The result is growing contingent liability on public balance sheets. Capacity mechanisms, fuel price hedging and state-backed offtake agreements are increasingly necessary to make gas projects viable. These mechanisms shift volatility from utilities to governments, often without transparent accounting.

Industrial exposure and competitiveness

For industry, gas repricing is not merely an energy issue; it is a competitiveness shock. Fertiliser producers, chemicals, food processors and district heating operators face OPEX increases of 20–60% compared with pre-crisis norms. In sectors with thin margins, this erodes profitability or forces output reductions.

The cumulative effect is de-industrialisation risk at the margin. While SEE economies are not heavy gas consumers by absolute volume, they are highly sensitive due to limited ability to pass costs downstream. Over time, this favours import substitution and offshore production, widening trade deficits and reducing domestic value creation.

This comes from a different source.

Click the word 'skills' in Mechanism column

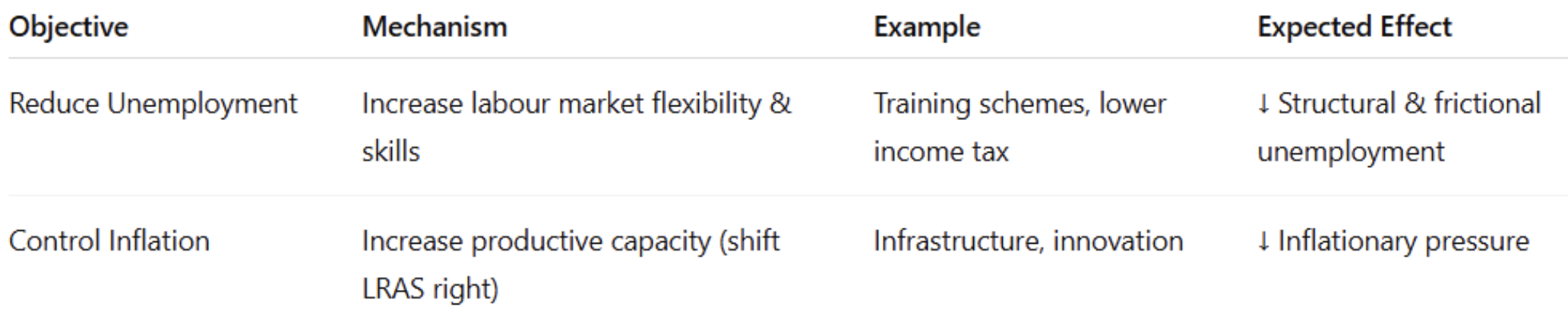click(x=390, y=152)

Medium-term outlook to 2030

Looking forward, the gas market in South-East Europe is unlikely to revert to its pre-crisis equilibrium. Even under optimistic scenarios, Russian gas will remain a supplier but no longer a stabiliser. The ownership exit in oil has symbolised a broader shift: energy inputs are now priced as commodities, not political instruments.

By 2030, the region is likely to operate in a gas price band of €30–45/MWh under normal conditions, with winter spikes remaining a persistent risk. Storage expansion will mitigate but not eliminate volatility. LNG access will improve flexibility but embed global price transmission.

Cumulative gas-related CAPEX across infrastructure, storage and power generation is expected to exceed €3–4 billion by the end of the decade. Annual gas import bills are unlikely to fall below €2 billion even in low-price environments.

Who wins, who loses

The winners in this new system are international gas traders, LNG portfolio holders and infrastructure owners able to extract scarcity rents. The losers are state utilities, industrial consumers and, ultimately, households facing higher and more volatile energy bills.

For governments, the challenge is not to recreate the old Russian-anchored model, but to design transparent mechanisms that manage volatility without disguising it. Failure to do so risks turning gas into the region’s permanent macroeconomic shock absorber.

Gas as the new stress point

The exit of Russian ownership from oil assets has not reduced South-East Europe’s energy vulnerability. It has relocated it. Gas has become the system’s most exposed node, transmitting global volatility directly into domestic economies with limited buffers.

In this sense, gas markets now define the region’s energy risk profile more than oil ever did. Until storage deficits are addressed and pricing mechanisms are stabilised, volatility will remain not a temporary disruption, but a structural feature of the South-East European energy economy.